## PROBLEM STATEMENT
Down to the last line, set down the listing below exactly, apart from its pictures.

## SOURCE INFORMATION
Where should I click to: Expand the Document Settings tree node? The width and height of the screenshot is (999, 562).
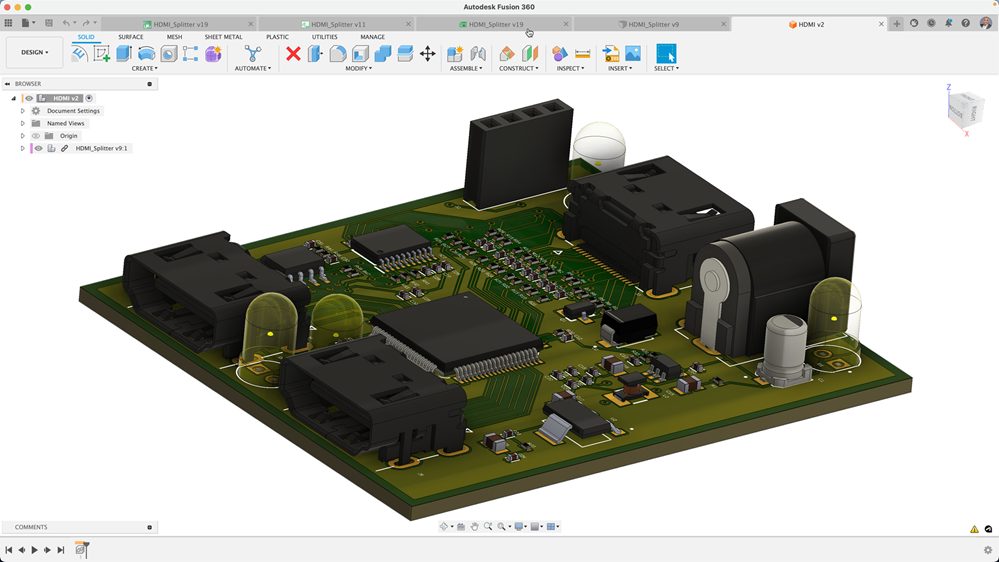click(22, 111)
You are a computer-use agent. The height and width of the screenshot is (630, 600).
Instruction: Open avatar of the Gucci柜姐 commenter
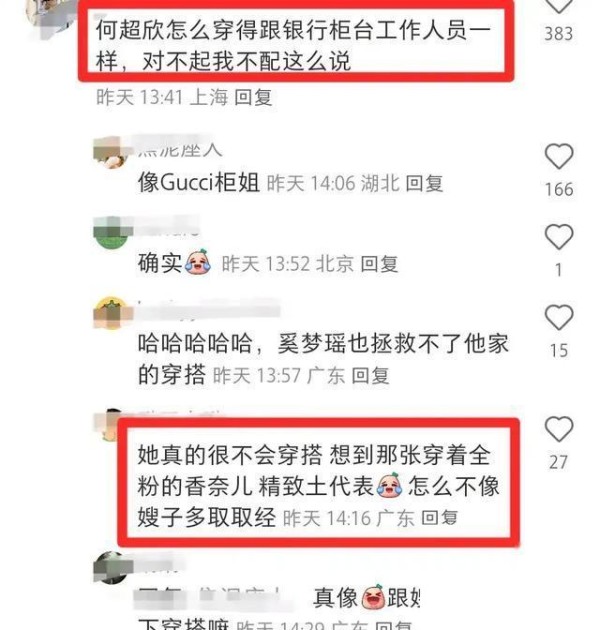pyautogui.click(x=111, y=152)
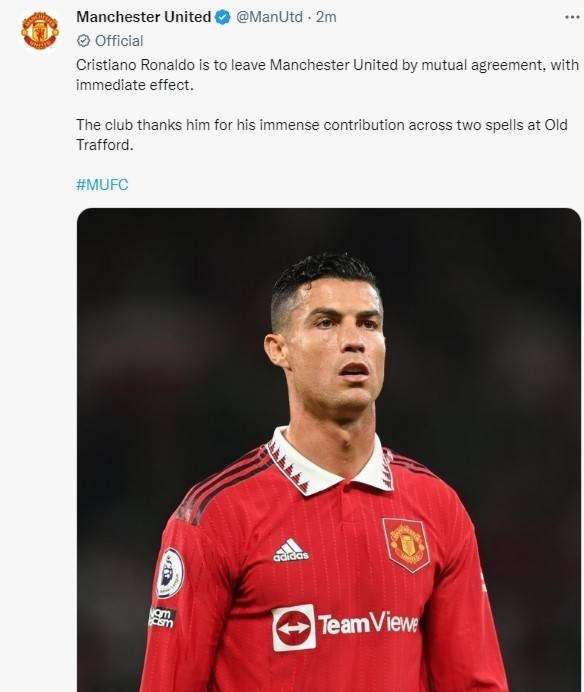Click the tweet text about mutual agreement
Viewport: 584px width, 692px height.
[x=327, y=75]
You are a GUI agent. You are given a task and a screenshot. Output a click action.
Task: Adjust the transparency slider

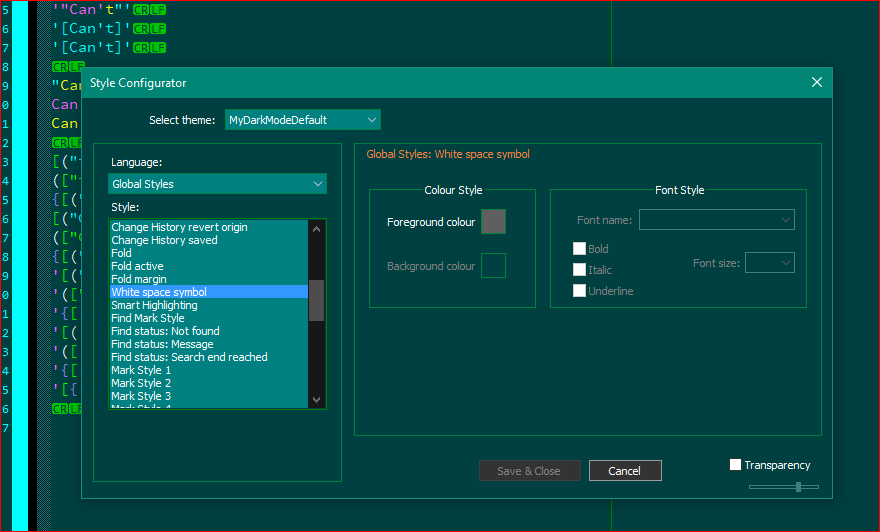pyautogui.click(x=798, y=487)
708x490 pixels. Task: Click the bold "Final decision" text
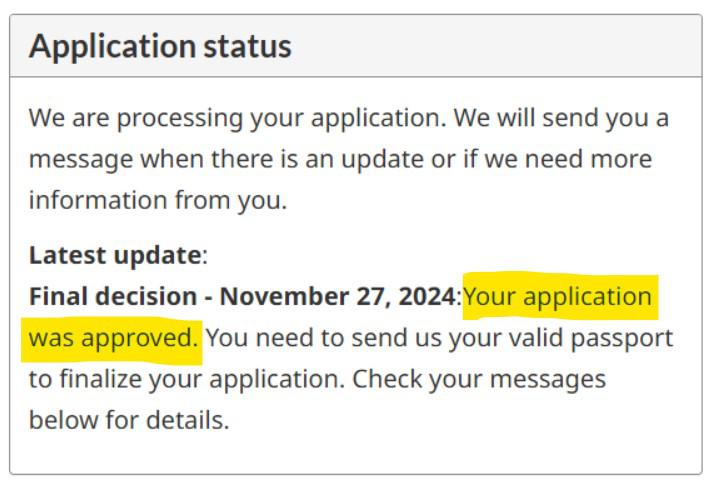112,297
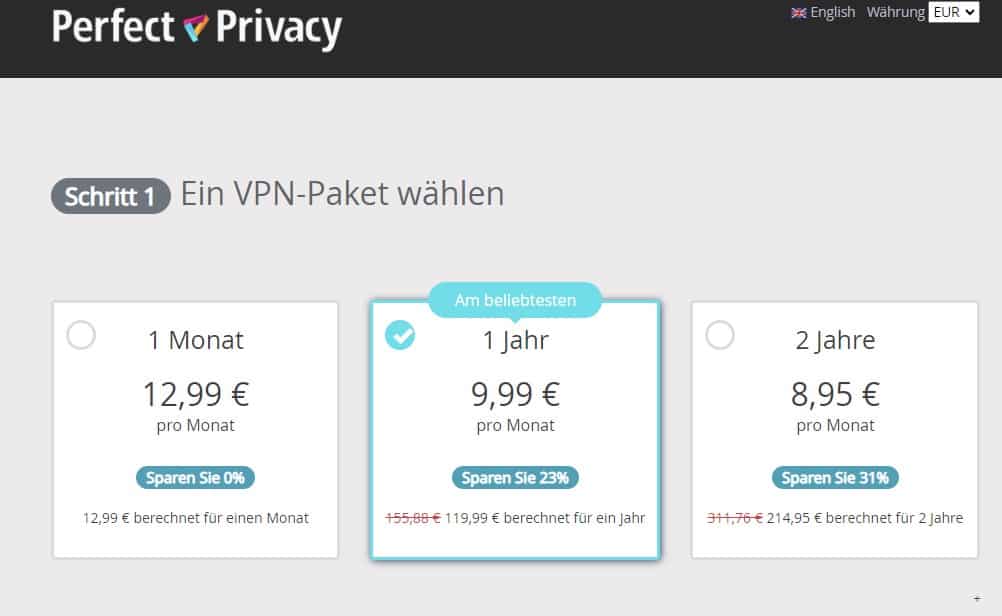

## EXERCISE OUTPUT
Where should I click to: Expand the Document Settings tree node? The width and height of the screenshot is (999, 562).
click(22, 111)
You are a computer-use agent. The height and width of the screenshot is (630, 600).
Instruction: Open avatar of the Gucci柜姐 commenter
pyautogui.click(x=111, y=152)
Click the tweet text about mutual agreement
Viewport: 584px width, 692px height.
[x=327, y=75]
You are a GUI agent. You are given a task and a screenshot. Output a click action.
Task: Adjust the transparency slider

pyautogui.click(x=798, y=487)
708x490 pixels. Task: Click the bold "Final decision" text
112,297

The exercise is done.